This is part of an ongoing VRMA series of quarterly reviews of the top trends in the vacation rental industry. For those new to the series, you can find earlier posts under my VRMA Blog Contributor Page.
This series' intent is to synthesize major trends and developments within the vacation rental industry over the period, not just to summarize them all. My hope is to stimulate discussion and debate, and as such I strongly encourage use of the comments section at the bottom. I would like especially to hear what trends you think I have missed and what vacation rental managers (VRMs) can do to benefit from positive trends while limiting the detriment caused by negative trends.
2015 proved itself to be a big year for the vacation rental industry. Dubbed “The Year of Experience,” the year saw increased success at home and abroad, the mainstreaming of vacation rentals, an emphasis on the inclusion of the business traveler, and much more. The industry is continuing to grow in popularity, but what will 2016 bring?
As expected, increased (and often uninformed) reactionary regulation of the vacation rental industry continued to be omnipresent this year. While fair, enforceable, and reasonable regulation can help ensure legal rentals and help generate tax revenue, recent regulation has attacked property rights and imposed unenforceable regulation upon homeowners. When given the opportunity to do so, most people would prefer to abide by the law, not break it. When myopic local governments make that too difficult, however, history has shown the result is more “criminal activity,” not less of the activity the government attempted to curtail in the first place.
Unfortunately, this detrimental trend will likely continue to grow, which makes it more important than ever for those in the industry to remain vocal, persistent, and organized in regard to the importance of fairly regulated short-term rentals. For resources and more information, get to know the issues at the Short Term Rental Advocacy Center.

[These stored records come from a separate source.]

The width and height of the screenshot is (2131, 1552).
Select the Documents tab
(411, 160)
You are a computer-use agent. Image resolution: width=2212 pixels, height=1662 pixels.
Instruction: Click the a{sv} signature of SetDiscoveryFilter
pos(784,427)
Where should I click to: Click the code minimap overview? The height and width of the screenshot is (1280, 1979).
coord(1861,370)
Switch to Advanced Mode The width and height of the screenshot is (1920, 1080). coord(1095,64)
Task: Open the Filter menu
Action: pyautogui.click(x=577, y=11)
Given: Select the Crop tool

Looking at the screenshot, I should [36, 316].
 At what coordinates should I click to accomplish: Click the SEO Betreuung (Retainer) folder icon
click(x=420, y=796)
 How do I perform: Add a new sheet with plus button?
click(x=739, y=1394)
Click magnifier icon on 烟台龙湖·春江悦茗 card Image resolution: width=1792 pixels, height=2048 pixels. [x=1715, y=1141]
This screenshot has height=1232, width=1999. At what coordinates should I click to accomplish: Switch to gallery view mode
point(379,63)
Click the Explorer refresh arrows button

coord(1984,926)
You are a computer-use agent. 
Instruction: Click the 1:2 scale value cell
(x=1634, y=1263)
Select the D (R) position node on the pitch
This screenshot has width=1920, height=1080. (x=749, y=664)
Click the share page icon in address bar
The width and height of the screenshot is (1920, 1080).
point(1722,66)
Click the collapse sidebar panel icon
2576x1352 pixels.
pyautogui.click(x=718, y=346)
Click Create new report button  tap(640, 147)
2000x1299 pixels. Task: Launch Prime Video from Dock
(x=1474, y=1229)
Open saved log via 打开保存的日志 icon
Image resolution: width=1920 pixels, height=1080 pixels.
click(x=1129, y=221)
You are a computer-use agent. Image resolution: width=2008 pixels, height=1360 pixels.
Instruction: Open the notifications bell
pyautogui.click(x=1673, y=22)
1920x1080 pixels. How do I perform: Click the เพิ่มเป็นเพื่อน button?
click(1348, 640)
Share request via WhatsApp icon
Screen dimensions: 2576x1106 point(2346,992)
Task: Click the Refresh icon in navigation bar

Consolidation & Convergence
Between the Expedia acquisition of HomeAway, Hyatt investing in OneFineStay, Airbnb accepting hotel reservations, the Marriott/Starwood merger, and the Accor/Fairmont/Raffles/Swissotel merger, the accommodation industry is beginning to consolidate and converge, proving that we are in the midst of exciting change in terms of shaping travel.
These mergers and acquisitions are not only moving to expand inventory for major OTAs or property managers; we’ve likewise seen consolidation and convergence across accommodation “categories” and across geographies. As we’ve said before, the classification of “hotels,” “motels,” “bed and breakfasts,” and “vacation rentals” are nothing but false constructs, and with the consolidation and convergence of major companies, the accommodation industry appears to be recognizing this.
Distrust of the Big Players
As the major players get larger and change inevitably comes to the industry, it’s only natural to see increased distrust and concern from customers. With talks of HomeAway overselling its performance to Expedia, TripAdvisor and HomeAway enacting traveler fees like those of Airbnb, changing “Best Match” algorithms to favor property managers over homeowners, and HomeAway’s announcement that 100% of listings would be bookable online by 2016, feathers are being ruffled.
As customers of the big OTAs fret over platform changes (for better or worse) and voice their distrust of the big players, we have to ask ourselves, “Who do they really serve?"
2016: The Year of the Customer?
Along with the consolidation and convergence of the industry, OTAs will have to reveal who they view as their primary customer as they are forced to prioritize demands. Is it the primary customer the guest/renters? The property manager? The owners of the home? The answer may surprise, and infuriate, many long-term industry participants, but it also may help take the short term rental industry to heights previously unimagined.
As we see tension in desire from supply, distribution, and demand, will 2016 reveal the vacation rental industry’s true customer? I, for one, can’t wait to find out.